## Exercise goal
Copy out every line of the listing in which "agent" appears.

## Data extract

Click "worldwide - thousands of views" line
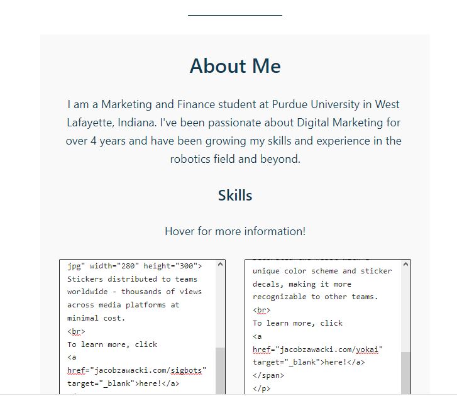This screenshot has width=457, height=396. point(135,292)
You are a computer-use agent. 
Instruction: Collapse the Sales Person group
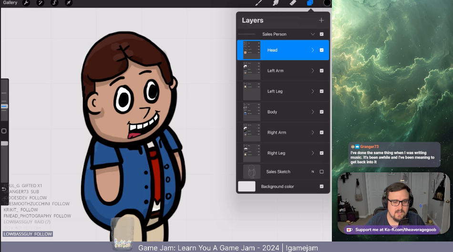(313, 34)
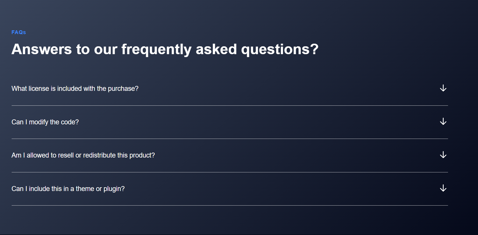Click the arrow next to the theme or plugin question
478x235 pixels.
pos(443,188)
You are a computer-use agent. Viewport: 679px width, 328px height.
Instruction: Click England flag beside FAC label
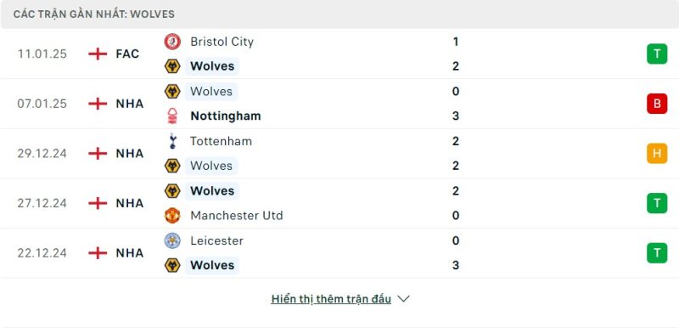coord(98,54)
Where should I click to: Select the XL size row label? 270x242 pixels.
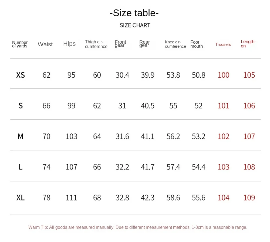21,198
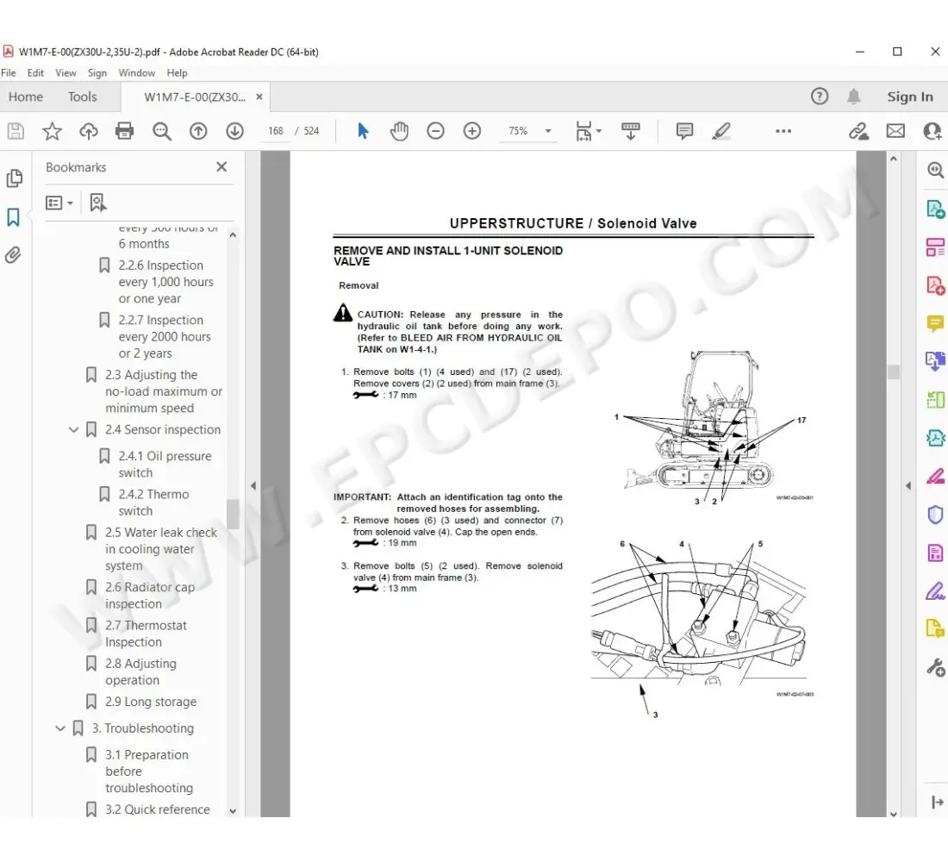Viewport: 948px width, 862px height.
Task: Click the Sign In button
Action: click(x=909, y=97)
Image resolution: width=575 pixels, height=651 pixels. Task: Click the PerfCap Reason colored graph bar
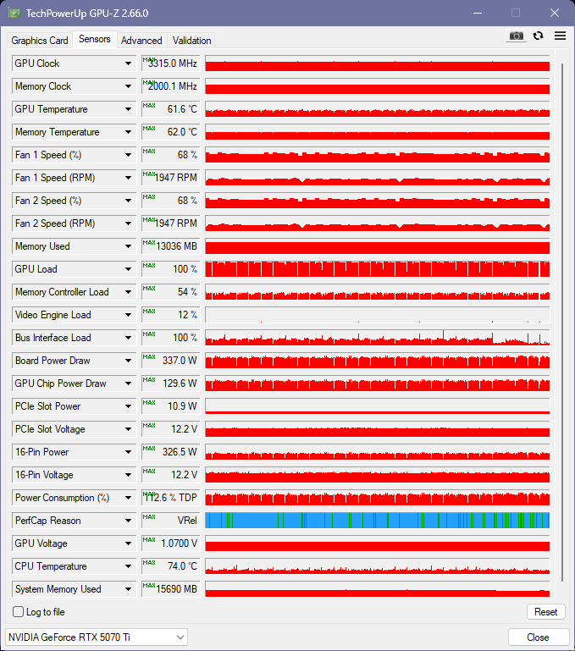(x=377, y=521)
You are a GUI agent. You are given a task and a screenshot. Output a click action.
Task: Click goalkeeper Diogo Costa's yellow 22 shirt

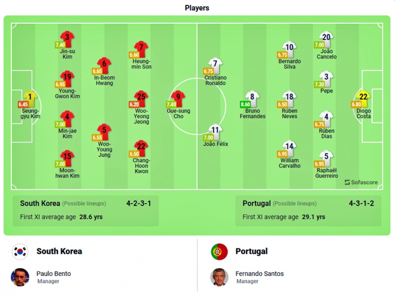pos(363,99)
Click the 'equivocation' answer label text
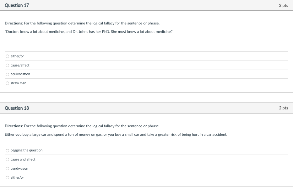 tap(20, 74)
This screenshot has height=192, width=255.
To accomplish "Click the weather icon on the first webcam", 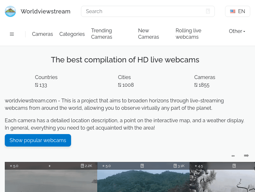I will point(49,166).
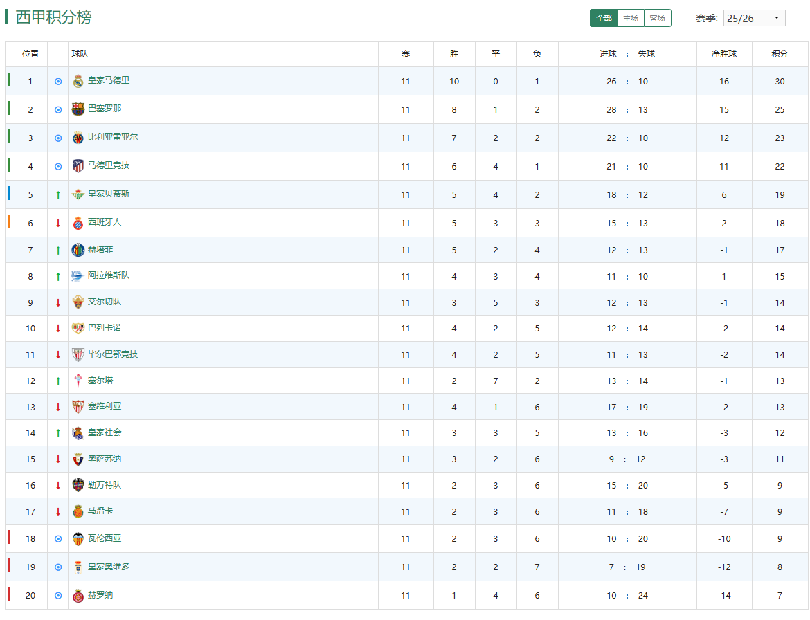Switch to 主场 home standings
The width and height of the screenshot is (810, 620).
click(x=630, y=18)
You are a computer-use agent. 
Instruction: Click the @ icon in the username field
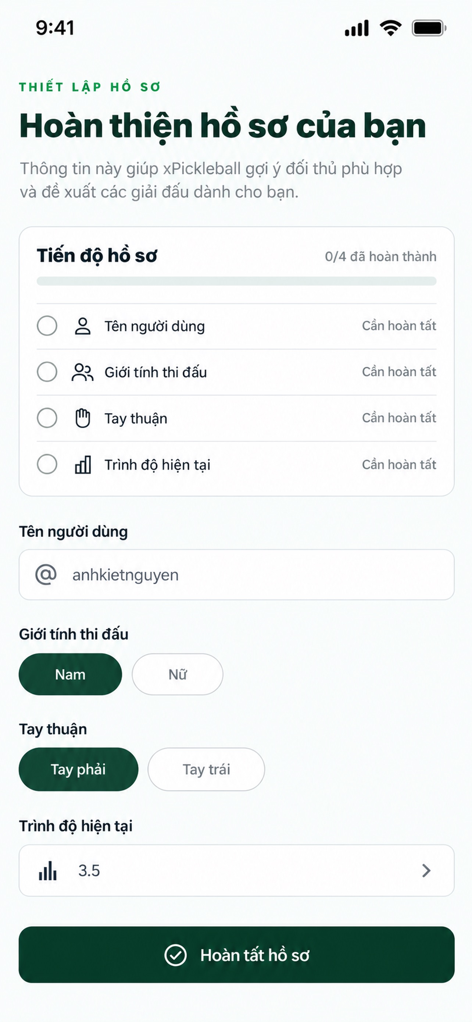46,574
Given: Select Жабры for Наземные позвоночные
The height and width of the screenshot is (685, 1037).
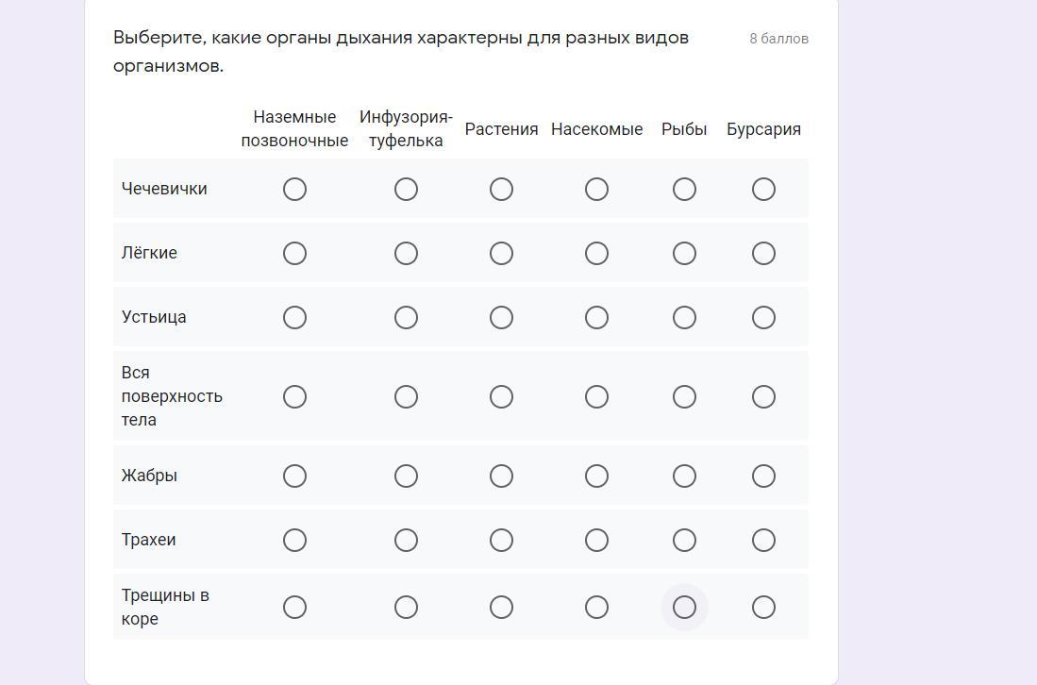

## Solution to this exercise
You are a computer-use agent. 
You are a computer-use agent. Viewport: 679px width, 328px height.
You are a GUI agent. You are given a task and a screenshot. Output a click action.
You are a computer-use agent. 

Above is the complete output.